## REQUIRED ACTION
Restate every line of the material, word for word.

## RECORD SET

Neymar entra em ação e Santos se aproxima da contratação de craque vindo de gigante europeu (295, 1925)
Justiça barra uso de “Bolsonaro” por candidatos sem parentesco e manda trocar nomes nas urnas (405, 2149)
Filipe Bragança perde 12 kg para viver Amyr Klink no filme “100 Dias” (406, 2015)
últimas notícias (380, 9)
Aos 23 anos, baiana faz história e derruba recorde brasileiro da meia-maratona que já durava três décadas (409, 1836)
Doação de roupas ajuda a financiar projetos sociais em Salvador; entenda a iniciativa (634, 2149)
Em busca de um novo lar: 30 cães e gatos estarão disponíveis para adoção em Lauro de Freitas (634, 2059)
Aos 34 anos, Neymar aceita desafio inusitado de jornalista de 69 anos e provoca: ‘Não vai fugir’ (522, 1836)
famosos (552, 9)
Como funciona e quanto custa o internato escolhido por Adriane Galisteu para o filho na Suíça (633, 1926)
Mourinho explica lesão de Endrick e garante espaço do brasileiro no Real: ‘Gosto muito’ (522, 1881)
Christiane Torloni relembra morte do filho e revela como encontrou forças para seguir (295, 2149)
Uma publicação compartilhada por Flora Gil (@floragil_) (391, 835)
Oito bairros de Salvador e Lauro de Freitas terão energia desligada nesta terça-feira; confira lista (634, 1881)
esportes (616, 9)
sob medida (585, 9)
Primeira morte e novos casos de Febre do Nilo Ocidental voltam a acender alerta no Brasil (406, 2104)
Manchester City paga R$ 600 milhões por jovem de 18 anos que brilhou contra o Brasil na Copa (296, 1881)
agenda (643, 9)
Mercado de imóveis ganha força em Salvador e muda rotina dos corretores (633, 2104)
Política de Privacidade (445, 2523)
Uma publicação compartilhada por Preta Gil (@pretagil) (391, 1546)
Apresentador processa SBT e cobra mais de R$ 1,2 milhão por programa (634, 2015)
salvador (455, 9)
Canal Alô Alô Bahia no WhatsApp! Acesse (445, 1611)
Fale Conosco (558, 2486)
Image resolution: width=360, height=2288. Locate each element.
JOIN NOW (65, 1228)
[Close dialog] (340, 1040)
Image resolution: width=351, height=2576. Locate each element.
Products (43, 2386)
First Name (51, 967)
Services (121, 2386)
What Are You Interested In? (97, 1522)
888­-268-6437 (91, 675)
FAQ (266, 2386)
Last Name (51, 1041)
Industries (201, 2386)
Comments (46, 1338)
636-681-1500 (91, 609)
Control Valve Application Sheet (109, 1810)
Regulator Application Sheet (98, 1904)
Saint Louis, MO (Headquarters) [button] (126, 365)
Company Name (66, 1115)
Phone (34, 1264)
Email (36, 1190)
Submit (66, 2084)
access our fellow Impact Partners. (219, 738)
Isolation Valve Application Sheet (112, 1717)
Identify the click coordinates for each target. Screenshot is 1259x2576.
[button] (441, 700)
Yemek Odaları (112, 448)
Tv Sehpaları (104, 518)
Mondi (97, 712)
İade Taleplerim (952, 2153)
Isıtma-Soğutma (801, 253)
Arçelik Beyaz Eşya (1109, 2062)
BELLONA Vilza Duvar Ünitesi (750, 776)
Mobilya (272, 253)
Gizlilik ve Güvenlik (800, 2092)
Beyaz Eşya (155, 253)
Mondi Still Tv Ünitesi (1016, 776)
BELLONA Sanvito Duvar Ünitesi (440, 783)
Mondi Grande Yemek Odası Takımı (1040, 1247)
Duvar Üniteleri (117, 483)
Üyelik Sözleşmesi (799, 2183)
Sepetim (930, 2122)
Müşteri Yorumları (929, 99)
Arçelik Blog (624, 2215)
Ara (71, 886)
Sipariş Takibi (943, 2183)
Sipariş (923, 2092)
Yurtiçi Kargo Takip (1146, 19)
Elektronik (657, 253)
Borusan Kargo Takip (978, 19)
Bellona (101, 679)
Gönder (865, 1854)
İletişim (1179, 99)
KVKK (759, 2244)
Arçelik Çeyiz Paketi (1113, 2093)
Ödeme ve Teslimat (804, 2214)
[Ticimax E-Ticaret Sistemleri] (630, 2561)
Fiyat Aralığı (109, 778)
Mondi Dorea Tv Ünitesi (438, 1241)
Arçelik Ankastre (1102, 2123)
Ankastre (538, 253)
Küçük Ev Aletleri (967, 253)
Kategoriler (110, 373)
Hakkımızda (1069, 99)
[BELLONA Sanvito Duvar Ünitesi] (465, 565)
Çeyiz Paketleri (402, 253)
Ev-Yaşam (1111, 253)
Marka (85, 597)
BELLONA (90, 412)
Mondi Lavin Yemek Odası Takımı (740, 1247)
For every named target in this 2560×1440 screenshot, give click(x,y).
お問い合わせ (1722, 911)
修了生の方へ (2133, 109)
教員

## ANSWER FOR THE TASK
Neymar entra em ação e Santos se aproxima da contratação de craque vindo de gigante europeu (295, 1925)
Justiça barra uso de “Bolsonaro” por candidatos sem parentesco e manda trocar nomes nas urnas (405, 2149)
Filipe Bragança perde 12 kg para viver Amyr Klink no filme “100 Dias” (406, 2015)
últimas notícias (380, 9)
Aos 23 anos, baiana faz história e derruba recorde brasileiro da meia-maratona que já durava três décadas (409, 1836)
Doação de roupas ajuda a financiar projetos sociais em Salvador; entenda a iniciativa (634, 2149)
Em busca de um novo lar: 30 cães e gatos estarão disponíveis para adoção em Lauro de Freitas (634, 2059)
Aos 34 anos, Neymar aceita desafio inusitado de jornalista de 69 anos e provoca: ‘Não vai fugir’ (522, 1836)
famosos (552, 9)
Como funciona e quanto custa o internato escolhido por Adriane Galisteu para o filho na Suíça (633, 1926)
Mourinho explica lesão de Endrick e garante espaço do brasileiro no Real: ‘Gosto muito’ (522, 1881)
Christiane Torloni relembra morte do filho e revela como encontrou forças para seguir (295, 2149)
Uma publicação compartilhada por Flora Gil (@floragil_) (391, 835)
Oito bairros de Salvador e Lauro de Freitas terão energia desligada nesta terça-feira; confira lista (634, 1881)
esportes (616, 9)
sob medida (585, 9)
Primeira morte e novos casos de Febre do Nilo Ocidental voltam a acender alerta no Brasil (406, 2104)
Manchester City paga R$ 600 milhões por jovem de 18 anos que brilhou contra o Brasil na Copa (296, 1881)
agenda (643, 9)
Mercado de imóveis ganha força em Salvador e muda rotina dos corretores (633, 2104)
Política de Privacidade (445, 2523)
Uma publicação compartilhada por Preta Gil (@pretagil) (391, 1546)
Apresentador processa SBT e cobra mais de R$ 1,2 milhão por programa (634, 2015)
salvador (455, 9)
Canal Alô Alô Bahia no WhatsApp! Acesse (445, 1611)
Fale Conosco (558, 2486)
Image resolution: width=360, height=2288. Locate each element.
JOIN NOW (65, 1228)
[Close dialog] (340, 1040)
Image resolution: width=351, height=2576. Locate each element.
Products (43, 2386)
First Name (51, 967)
Services (121, 2386)
What Are You Interested In? (97, 1522)
888­-268-6437 (91, 675)
FAQ (266, 2386)
Last Name (51, 1041)
Industries (201, 2386)
Comments (46, 1338)
636-681-1500 (91, 609)
Control Valve Application Sheet (109, 1810)
Regulator Application Sheet (98, 1904)
Saint Louis, MO (Headquarters) [button] (126, 365)
Company Name (66, 1115)
Phone (34, 1264)
Email (36, 1190)
Submit (66, 2084)
access our fellow Impact Partners. (219, 738)
Isolation Valve Application Sheet (112, 1717)
Identify the click coordinates for each target. Screenshot is 1259x2576.
[button] (441, 700)
Yemek Odaları (112, 448)
Tv Sehpaları (104, 518)
Mondi (97, 712)
İade Taleplerim (952, 2153)
Isıtma-Soğutma (801, 253)
Arçelik Beyaz Eşya (1109, 2062)
BELLONA Vilza Duvar Ünitesi (750, 776)
Mobilya (272, 253)
Gizlilik ve Güvenlik (800, 2092)
Beyaz Eşya (155, 253)
Mondi Still Tv Ünitesi (1016, 776)
BELLONA Sanvito Duvar Ünitesi (440, 783)
Mondi Grande Yemek Odası Takımı (1040, 1247)
Duvar Üniteleri (117, 483)
Üyelik Sözleşmesi (799, 2183)
Sepetim (930, 2122)
Müşteri Yorumları (929, 99)
Arçelik Blog (624, 2215)
Ara (71, 886)
Sipariş Takibi (943, 2183)
Sipariş (923, 2092)
Yurtiçi Kargo Takip (1146, 19)
Elektronik (657, 253)
Borusan Kargo Takip (978, 19)
Bellona (101, 679)
Gönder (865, 1854)
İletişim (1179, 99)
KVKK (759, 2244)
Arçelik Çeyiz Paketi (1113, 2093)
Ödeme ve Teslimat (804, 2214)
[Ticimax E-Ticaret Sistemleri] (630, 2561)
Fiyat Aralığı (109, 778)
Mondi Dorea Tv Ünitesi (438, 1241)
Arçelik Ankastre (1102, 2123)
Ankastre (538, 253)
Küçük Ev Aletleri (967, 253)
Kategoriler (110, 373)
Hakkımızda (1069, 99)
[BELLONA Sanvito Duvar Ünitesi] (465, 565)
Çeyiz Paketleri (402, 253)
Ev-Yaşam (1111, 253)
Marka (85, 597)
BELLONA (90, 412)
Mondi Lavin Yemek Odası Takımı (740, 1247)
For every named target in this 2560×1440 screenshot, give click(x,y).
お問い合わせ (1722, 911)
修了生の方へ (2133, 109)
教員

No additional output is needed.